It is very hard to imagine how a conventional magneto could output short bursts of around 122 MHz to activate the ARCAL receiver, especially since it is presumably in normal operating condition. I would be inclined to write this off as a troll or joke, but Magman's posts have been straightforward and helpful in the past...
I would suspect a problem with the ARCAL receiver. It is supposed to detect a discrete, highly accurate carrier frequency, in bursts of 3, 5 or 7 within five seconds (depending on J or K type), so it should not be easily fooled by ignition noise of any sort. It would be interesting to know if any other airplanes are affecting this field. And apparently, it only happens when the airplane is in flight, throwing another factor into the problem.
The airport runway lighting system is, if it's like the one I used to maintain, a long string of transformers, one buried under each light abut 20" down, all wired in series in a 600-volt circuit. Each transformer drops that voltage to 4.5 volts for the bulb, a low voltage to try to avoid big sparks that might set fire to spilled fuel in an airplane splatters itself on the runway and breaks a bulb.

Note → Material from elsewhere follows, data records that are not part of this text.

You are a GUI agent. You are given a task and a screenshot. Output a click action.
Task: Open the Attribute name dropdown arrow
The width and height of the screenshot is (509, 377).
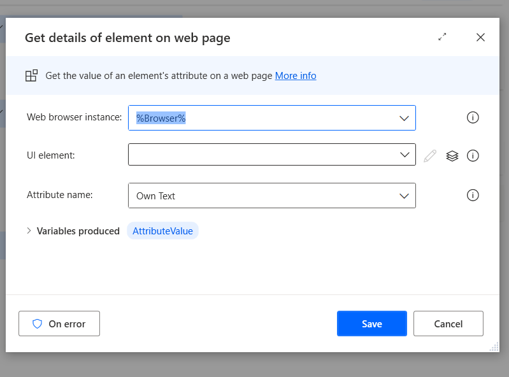(404, 196)
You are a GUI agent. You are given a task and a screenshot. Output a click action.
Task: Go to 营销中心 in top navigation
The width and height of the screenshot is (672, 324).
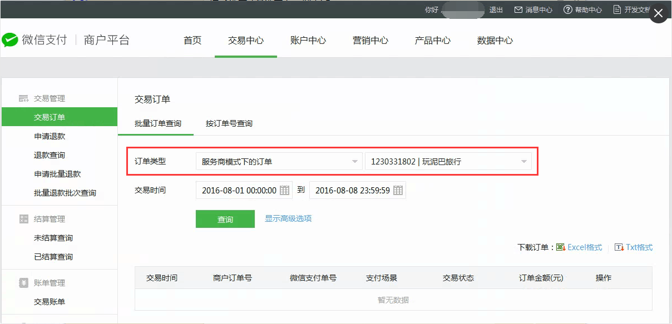(x=370, y=41)
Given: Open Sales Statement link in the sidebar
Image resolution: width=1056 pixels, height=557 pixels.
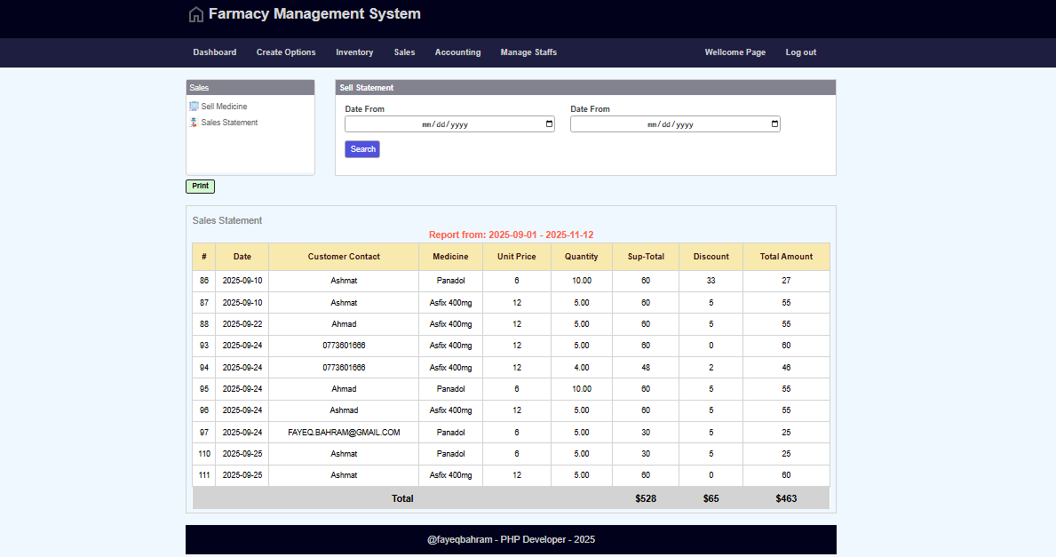Looking at the screenshot, I should pyautogui.click(x=229, y=123).
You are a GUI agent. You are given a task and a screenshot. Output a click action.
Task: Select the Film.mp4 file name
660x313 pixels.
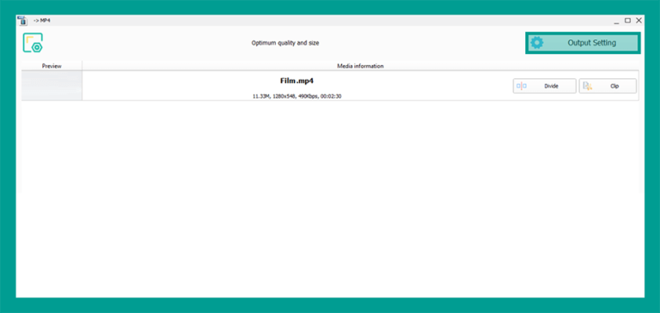click(x=296, y=81)
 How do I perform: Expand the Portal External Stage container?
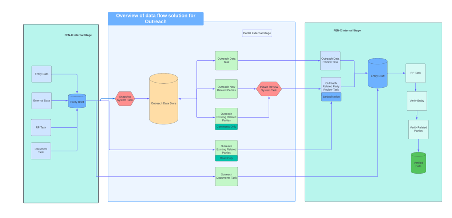point(257,33)
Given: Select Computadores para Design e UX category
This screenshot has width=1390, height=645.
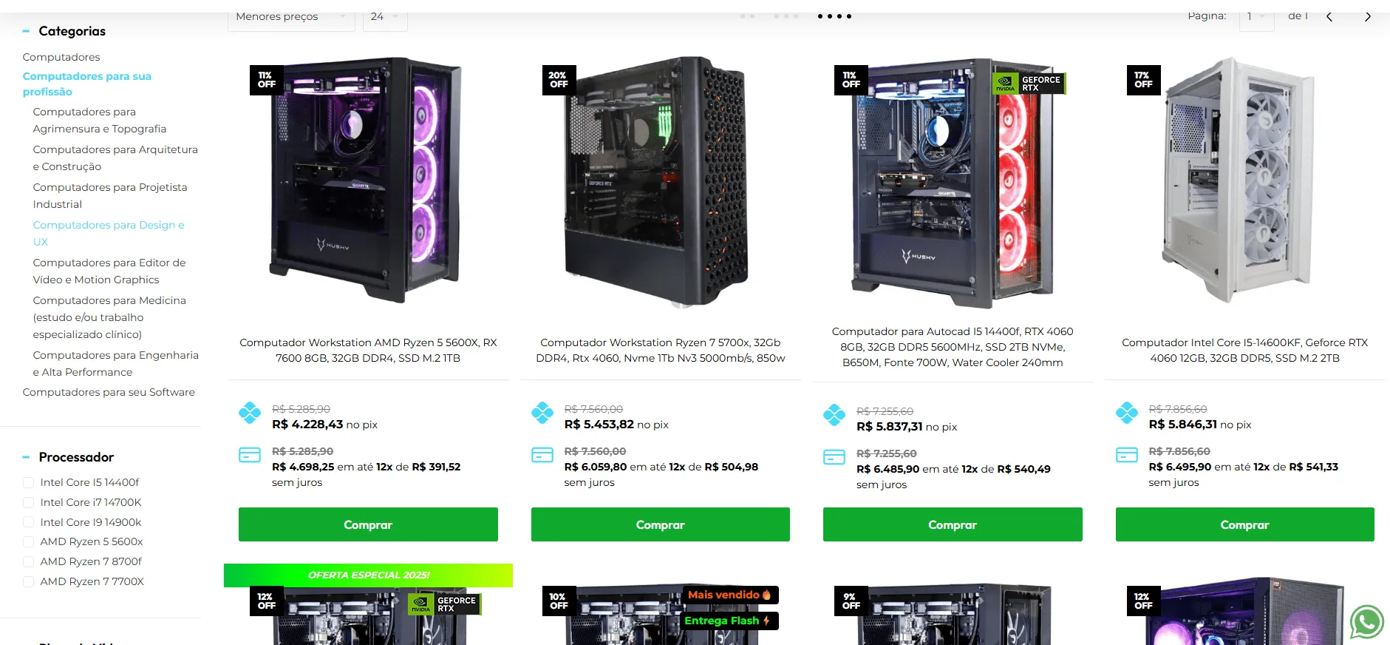Looking at the screenshot, I should point(109,233).
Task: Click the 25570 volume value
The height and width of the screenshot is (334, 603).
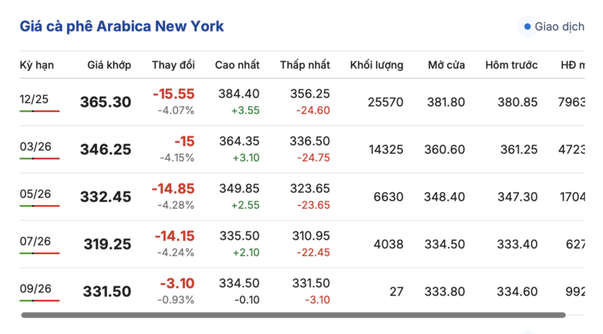Action: coord(386,102)
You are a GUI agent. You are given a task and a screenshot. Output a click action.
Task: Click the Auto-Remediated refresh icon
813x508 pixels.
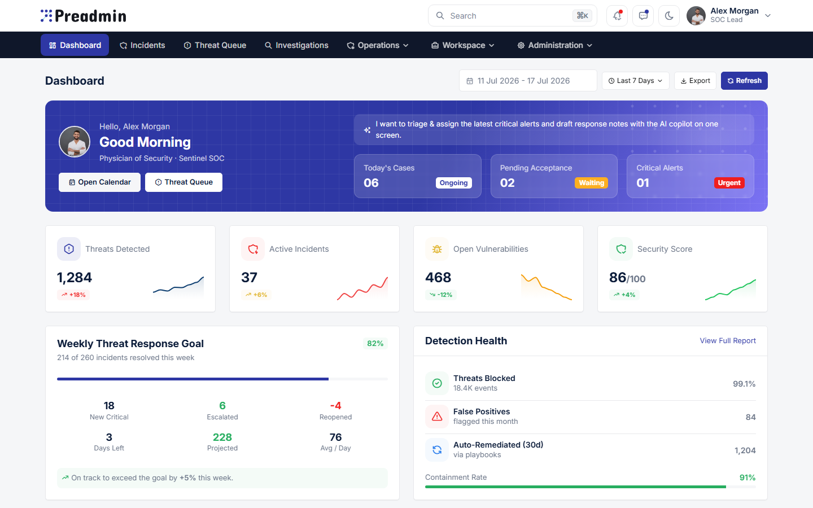click(437, 450)
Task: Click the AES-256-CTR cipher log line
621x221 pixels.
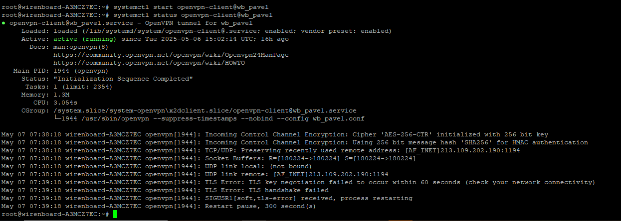Action: coord(275,134)
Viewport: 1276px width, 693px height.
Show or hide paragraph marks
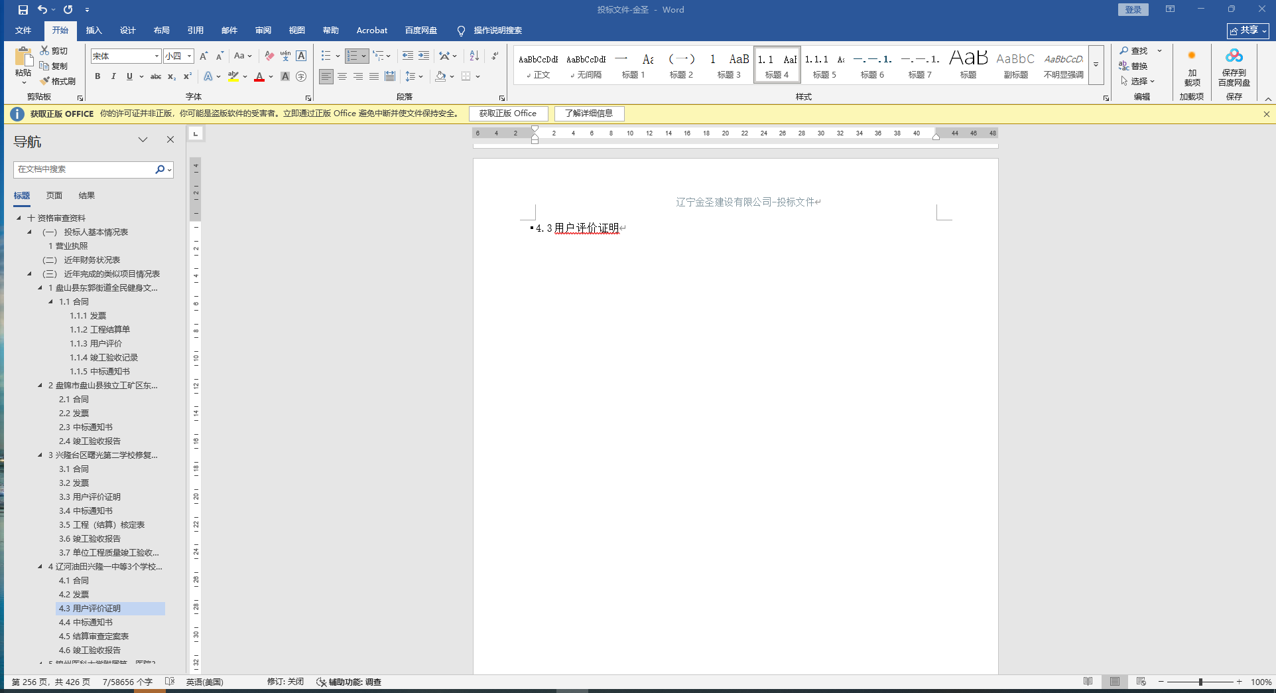coord(495,56)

That big loop of wire all the way around the runway and taxiway and ramp could act as a huge antenna, picking up RF and feeding it into the electrical supply near the ACAL receiver/decoder box. But, again, that receiver and its decoder would have to be pooched somehow.
Electronics can be tricky. We ran into a problem with the alternator going offline in flight, right after we took off. It turned out to be a leaky Com antenna connection in the ceiling of the airplane, where moisture had corroded the bayonet nut's grounding. When we made the (uncontrolled field) call for takeoff, Com RF radiated out and was picked up by the airplane's wiring, creating sharp little voltage spikes that the ACU (electronic alternator regulator and overvolt sensor assembly) would interpret as overvoltage, and the ACU would shut the regulator and therefore the alternator off. Those electronic doodads work on tiny currents compared to the old electromechanical regulators and 50-year-old overvolt sensors, which needed much more current so that escaping RF wasn't enough to bother them.